Les Gelb never grew tired of the Middle East. He rejected the narrative that American power is in such decline that it can do little good in the region, as well as the view that the Middle East is nothing more than an inextricable morass of danger and disappointment.
Les focused on how creative power and diplomacy can exploit—and create—opportunities. Finding those opportunities is his lasting challenge to us, and is now more urgent than ever.
By 2009, Les would write in Power Rules that America’s lack of strategy in the Middle East had landed us in quicksand in the desert. There was the 2003 invasion of Iraq—with more than 200,000 American service members tied down there and in Afghanistan—precluding the United States from tackling rising threats elsewhere in the world. And there was a paralyzing paranoia that Iran was a great threat rather than what Les deemed to be a third-rate power: Despite Iran’s pursuit of nuclear weapon capability, support for Hezbollah, Hamas, and terrorism, and rising conventional power, Iran did not seriously challenge America’s place in the world and could be effectively dealt with through savvy power and diplomacy.
Les insisted that America could rebound from the failure in Iraq. He believed that the way George W. Bush convinced Muammar Qaddafi to surrender Libya’s nuclear weapons could be a blueprint for negotiations with Iran, that the combination of ambiguity and tenacity seen during the Good Friday Accords in Northern Ireland could inform how to approach the Arab-Israeli conflict, and that Richard Holbrooke’s style of diplomacy in the Balkans could be a roadmap for a federated structure in Iraq.
Les was right that the Middle East holds unexplored opportunities. Seizing them requires not just tough action, but a strategy for the next three moves ahead. Les supported taking those who do America harm off the battlefield. One of the authors of this article, Matt Spence, was in the Situation Room with President Obama during the operation that killed Osama bin Laden and spoke to Les afterwards. “It’s a whole new world,” he quoted me saying in a column he wrote soon after (of course, without telling me he would). But he also reminded me that the most important part is what happens next. Just as killing bin Laden did not defeat al Qaeda, so too the killing of General Qassim Suleimani is less important than the strategy for how to address Iran during what comes next.
Of course, at the time he wrote Power Rules, Les could not anticipate that three major shifts would reshape the region: the Arab Spring and resulting tumult in Syria, Libya, Egypt, and Yemen; the rise of ISIS from the shards of Iraq; and—most consequentially—the election of Donald Trump.
Every new U.S. President takes office thinking he can do things differently, and quickly learns that there are no simple solutions to these complex equations. The Middle East leaves us, as Les put it, with “not great—but plausible policies” to pursue.

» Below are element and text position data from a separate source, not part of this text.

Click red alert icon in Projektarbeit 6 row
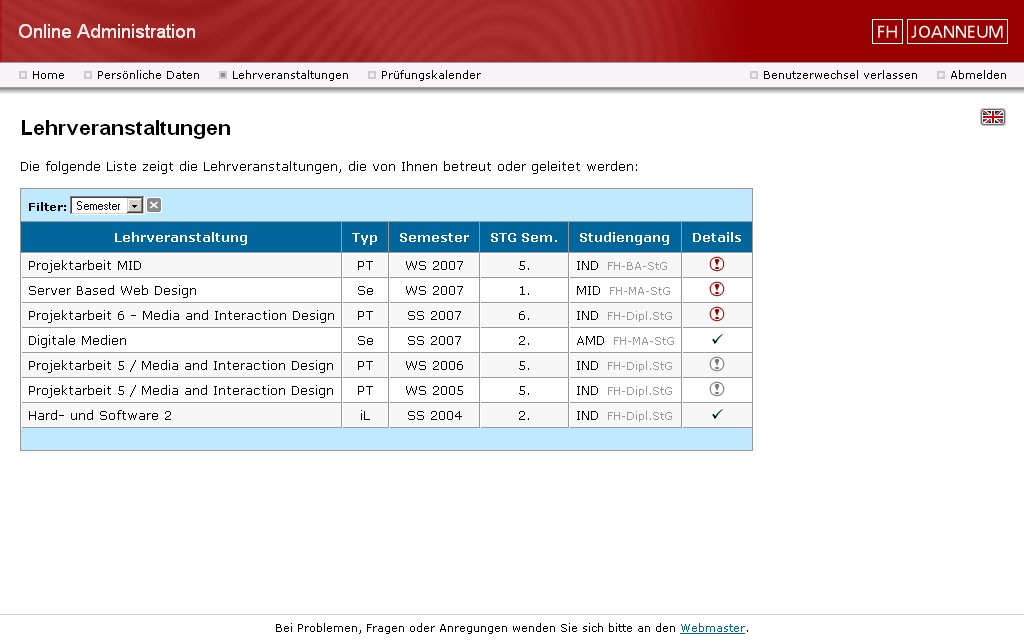 pyautogui.click(x=716, y=314)
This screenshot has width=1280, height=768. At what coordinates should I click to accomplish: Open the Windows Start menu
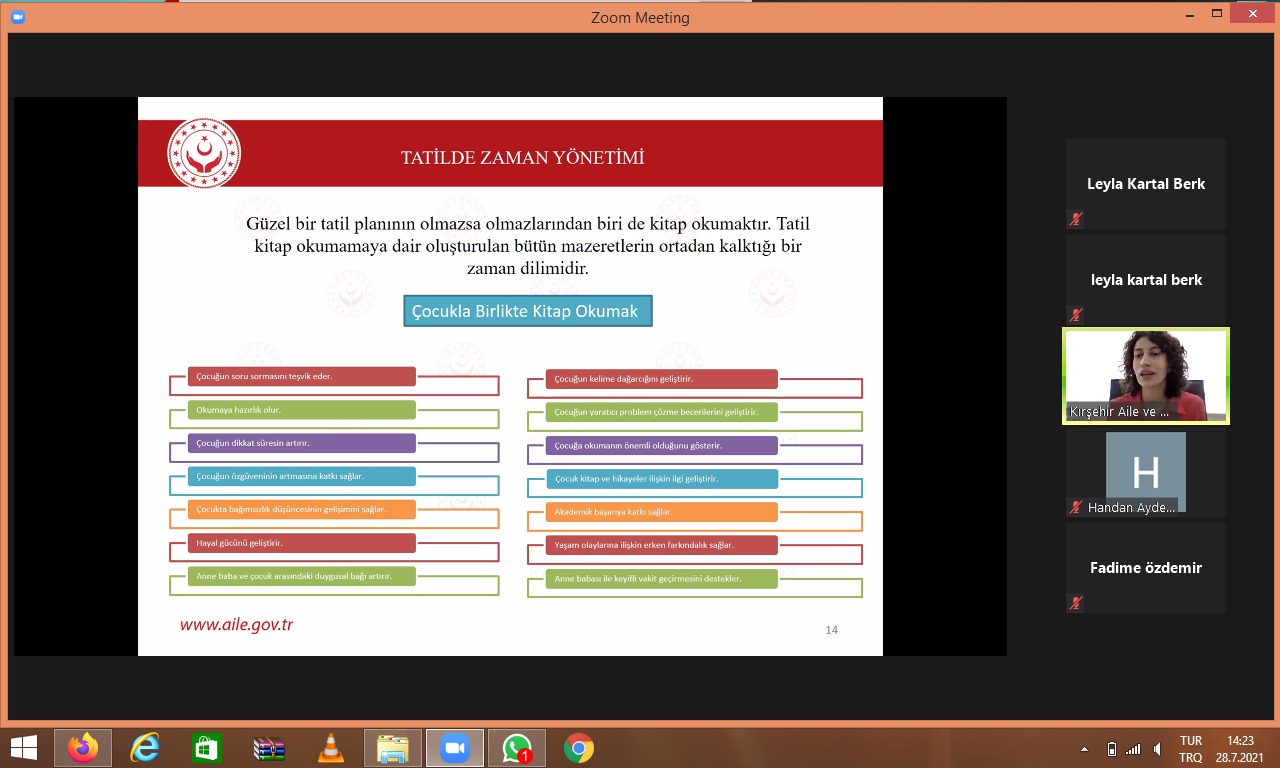[x=23, y=748]
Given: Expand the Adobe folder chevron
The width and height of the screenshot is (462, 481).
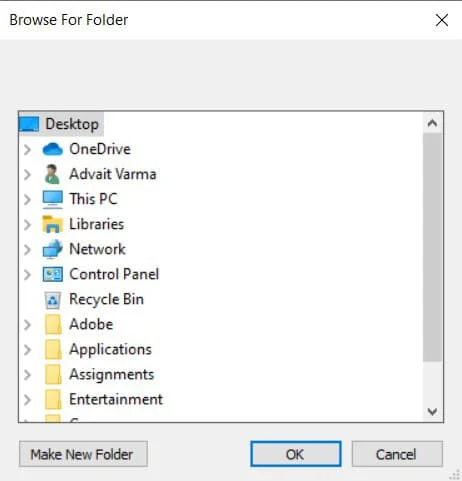Looking at the screenshot, I should click(28, 325).
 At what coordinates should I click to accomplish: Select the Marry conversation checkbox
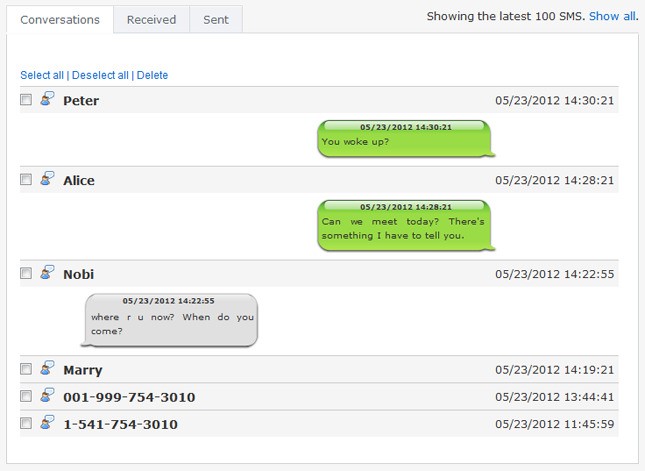coord(26,370)
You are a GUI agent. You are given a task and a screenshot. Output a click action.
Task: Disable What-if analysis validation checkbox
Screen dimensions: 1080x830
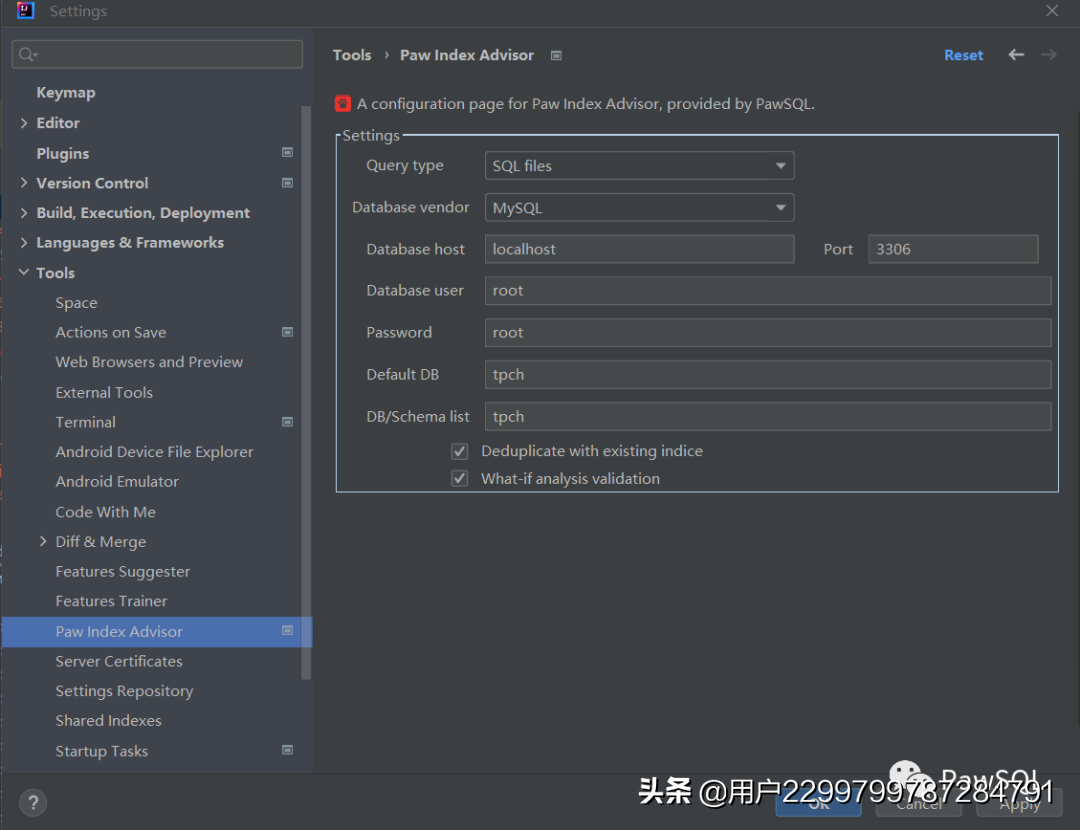pyautogui.click(x=460, y=479)
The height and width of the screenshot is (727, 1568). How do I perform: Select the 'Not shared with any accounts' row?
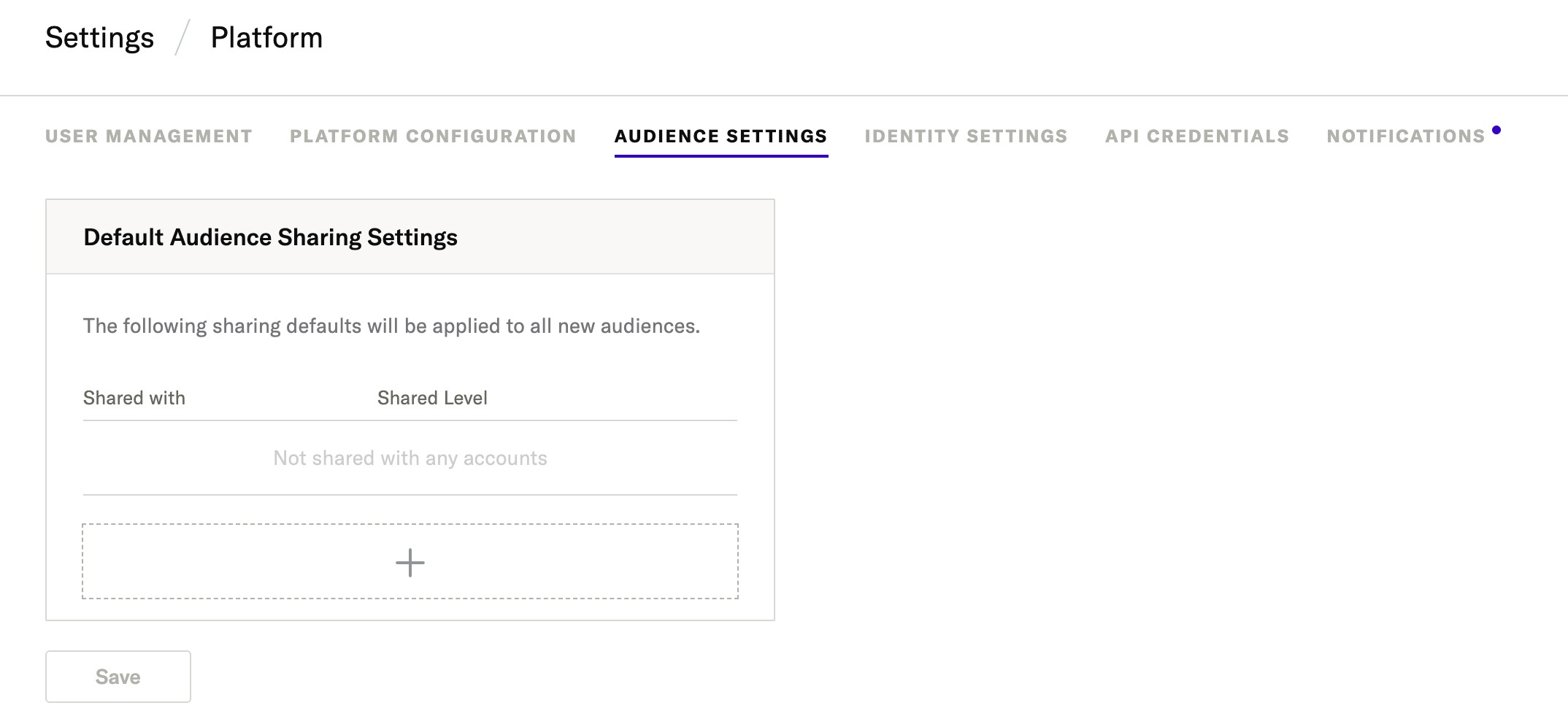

U.S. policy in the Middle East today—if one can even call it that—lacks Les’s vision for finding opportunities. Instead, it creates problems but makes little effort to solve them: rejecting a nuclear agreement with nothing in its place, threatening war with Iran only to back away inches before the ledge—surprising our own military and squandering our credibility; taking Soleimani off the battlefield with no game plan for what comes next; and equating support for America’s allies in the region with writing blank checks for Israeli Prime Minister Benjamin Netanyahu or Saudi Crown Prince Mohammed bin Salman. Les would have an even longer list of missed opportunities, and a few scathing phrases to go with it.
We can hear Les haranguing us to seize the opportunities that President Trump is missing: common Israeli and Sunni Arab frustrations with Iran that could be a bridge for reform; a rising generation in the region, where 70 percent of the population is under the age of 30 and eager to build an economic agenda in the region; and the rise of a next generation of leaders who are half the age of the kings and emirs they will replace, and who have the potential to pursue political and economic reforms that are decades overdue.
Les hated watching policy in search of a strategy. He let those of us who served in government know it, even when we did not want to hear it. Les was opportunistic and optimistic, but never naïve. For all the ways in which Trump has squandered the potential of U.S. power in the Middle East, we can hear Les’s call to us today: There are still opportunities ahead to rebuild what Trump has torn down.